▶ [Material for this task]:
((
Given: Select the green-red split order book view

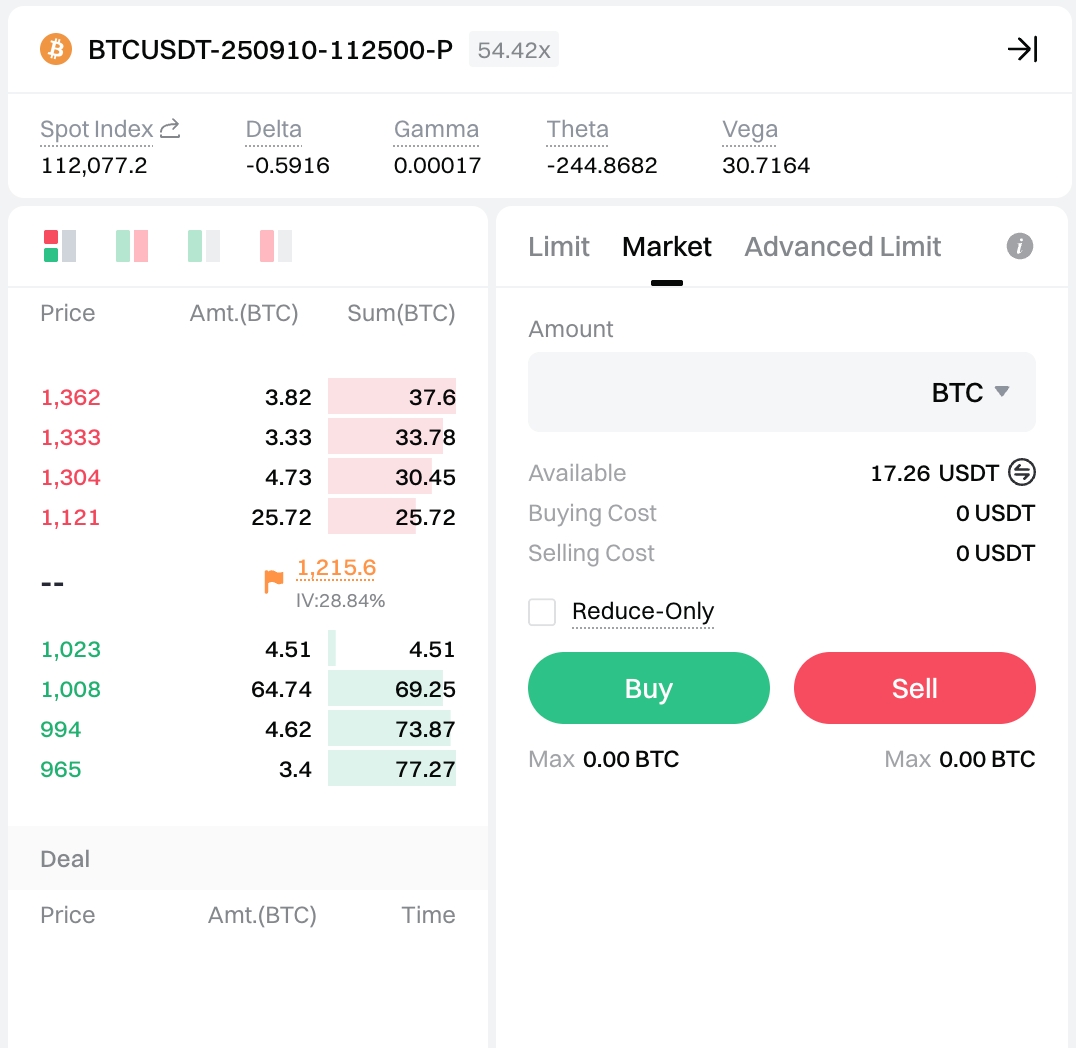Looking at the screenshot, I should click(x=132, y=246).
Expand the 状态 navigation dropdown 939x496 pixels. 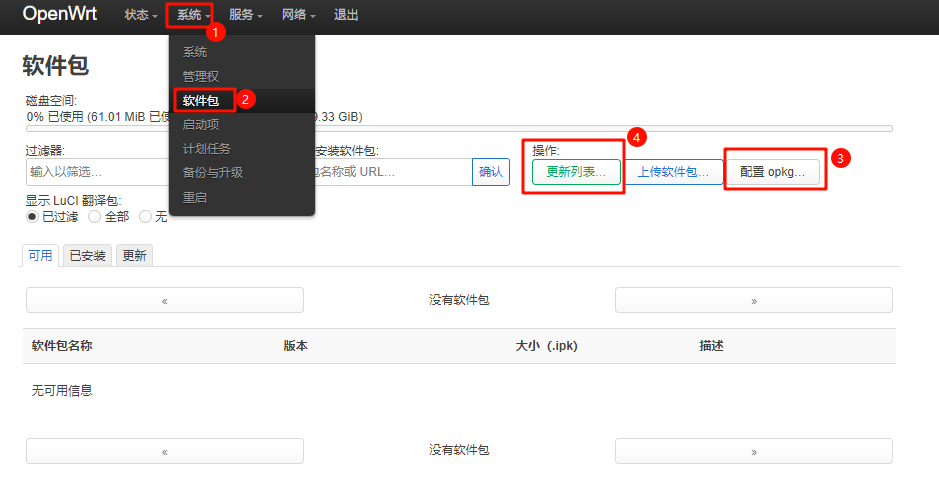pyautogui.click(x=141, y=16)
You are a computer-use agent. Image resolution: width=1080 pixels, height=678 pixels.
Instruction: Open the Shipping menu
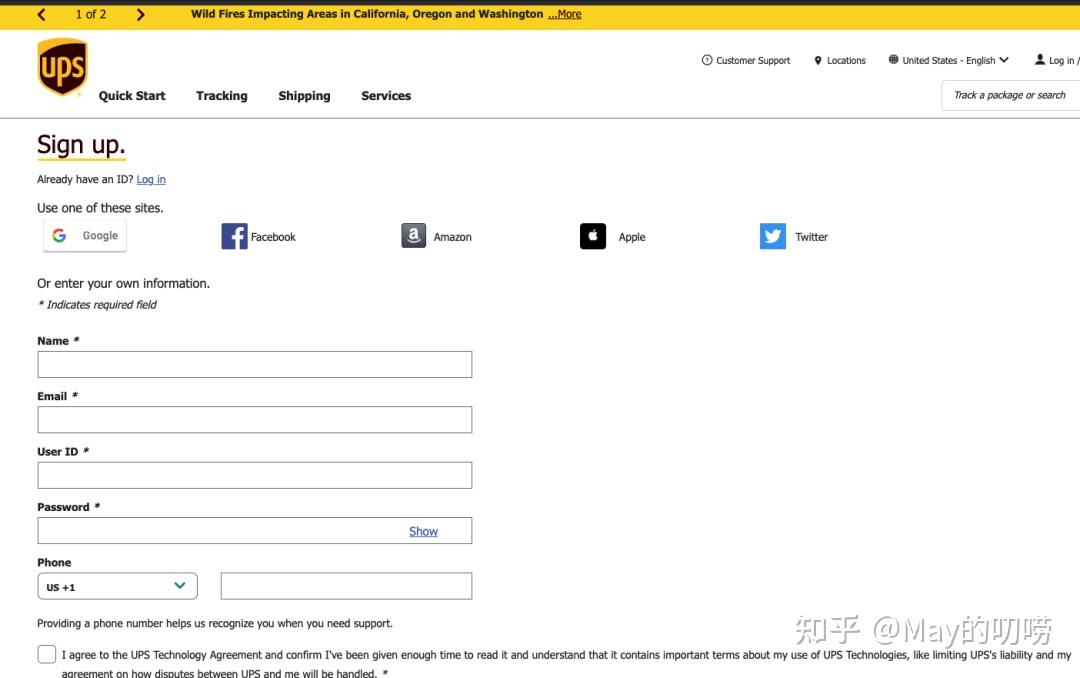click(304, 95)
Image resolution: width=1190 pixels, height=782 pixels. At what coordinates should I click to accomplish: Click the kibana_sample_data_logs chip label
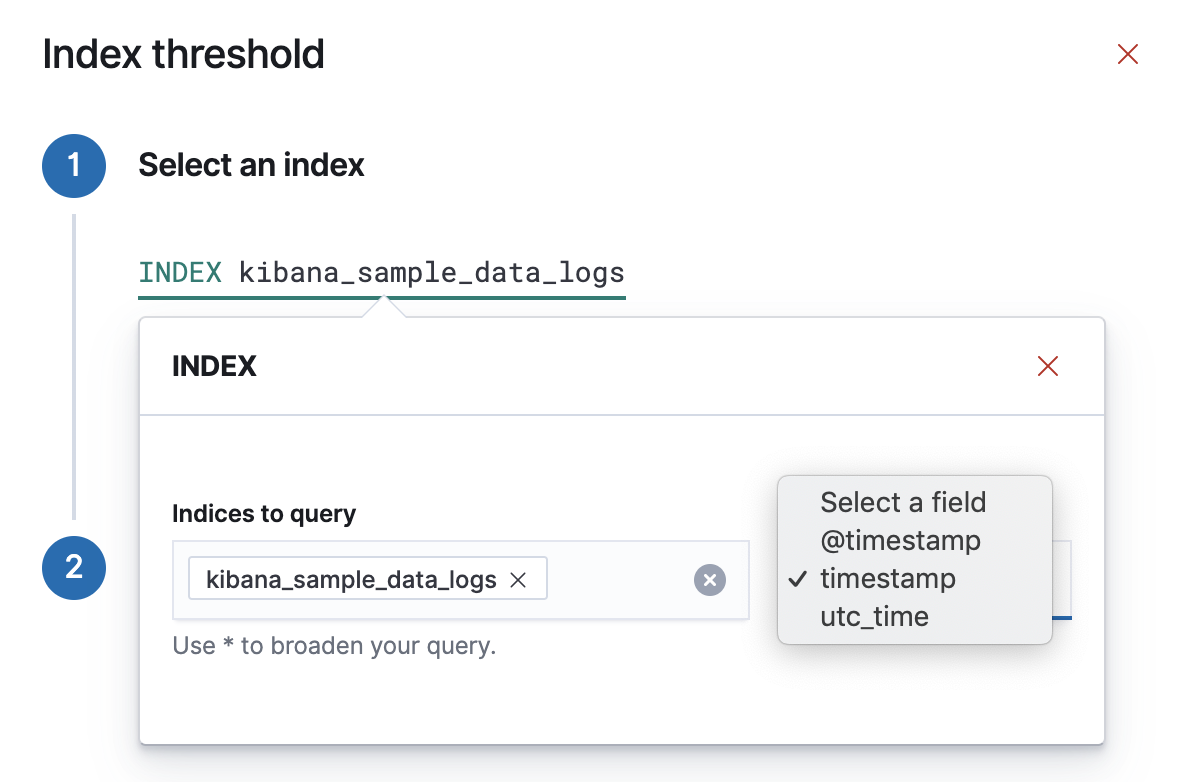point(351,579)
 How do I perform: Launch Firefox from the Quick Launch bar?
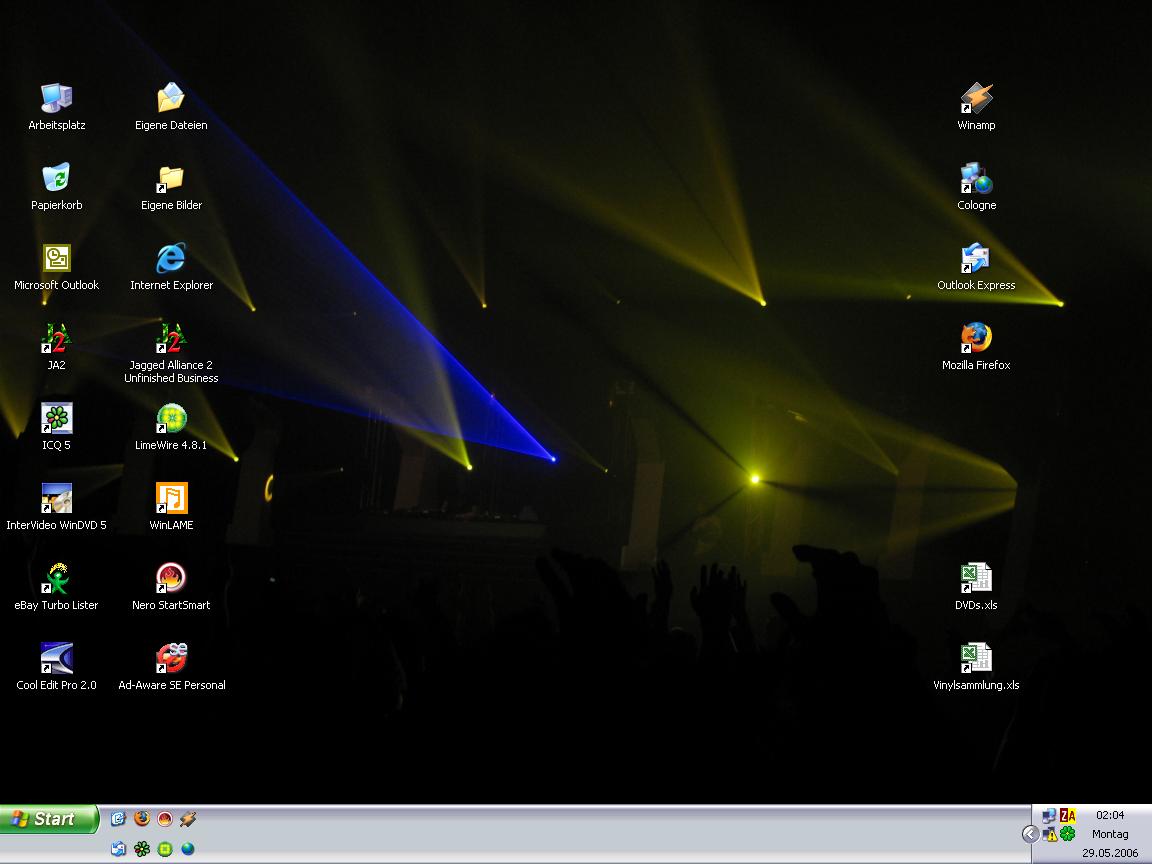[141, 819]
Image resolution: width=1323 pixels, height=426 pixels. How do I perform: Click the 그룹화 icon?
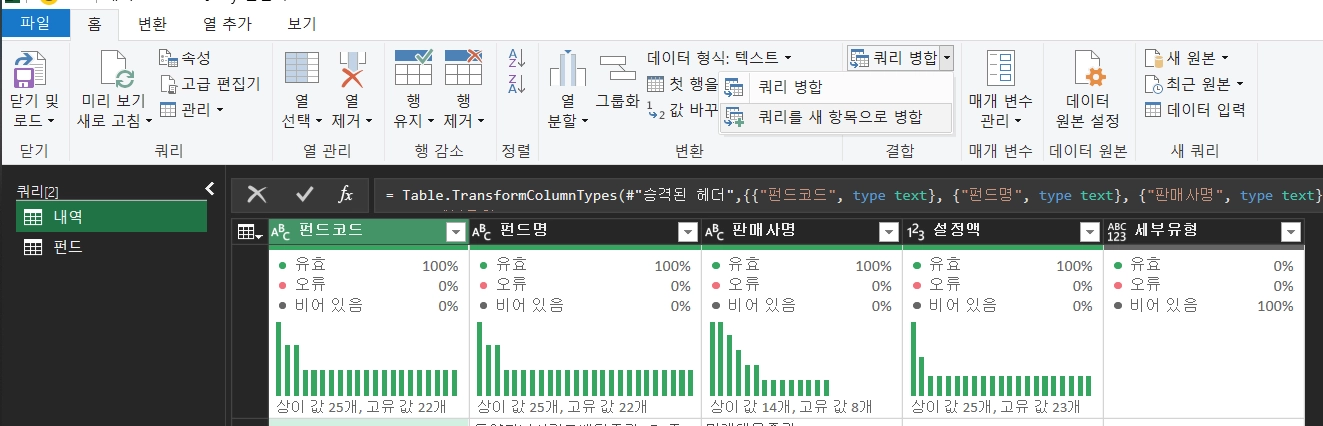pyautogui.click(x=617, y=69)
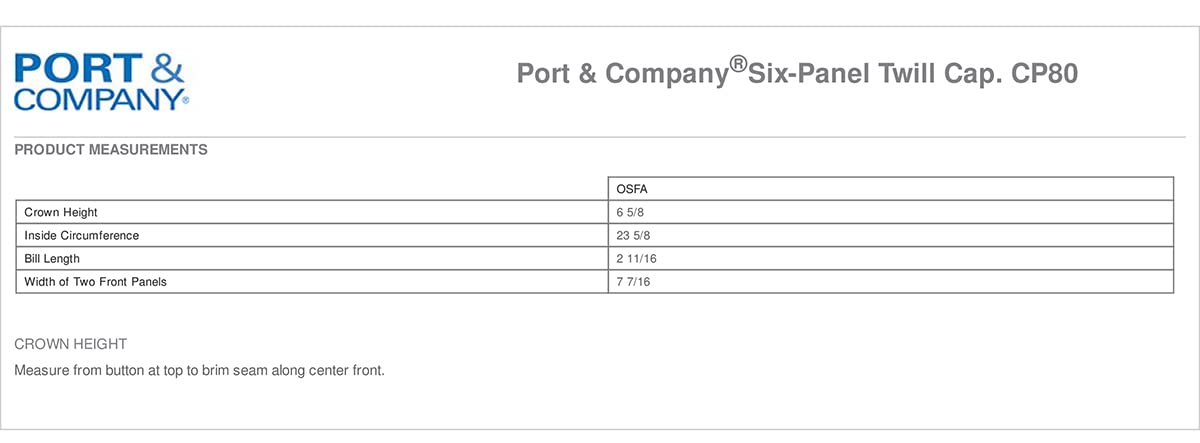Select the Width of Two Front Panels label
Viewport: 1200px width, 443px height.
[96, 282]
))
▶ [Stated exercise]: Copy the records word for word, starting at the line that contains "You are a computer-use" (include that line) and ending at the end of the records. Leave the pictures out of your copy.

▶ [Solution below]:
You are a computer-use agent. Image resolution: width=1080 pixels, height=678 pixels.
Instruction: Open the Shipping menu
click(304, 95)
Image resolution: width=1190 pixels, height=782 pixels. At what coordinates should I click to accomplish: Click the kibana_sample_data_logs chip label
point(351,579)
 How do I perform: Launch Firefox from the Quick Launch bar?
[141, 819]
Image resolution: width=1323 pixels, height=426 pixels. How do I perform: Click the 그룹화 icon?
pyautogui.click(x=617, y=69)
Select the Width of Two Front Panels label
Viewport: 1200px width, 443px height.
[96, 282]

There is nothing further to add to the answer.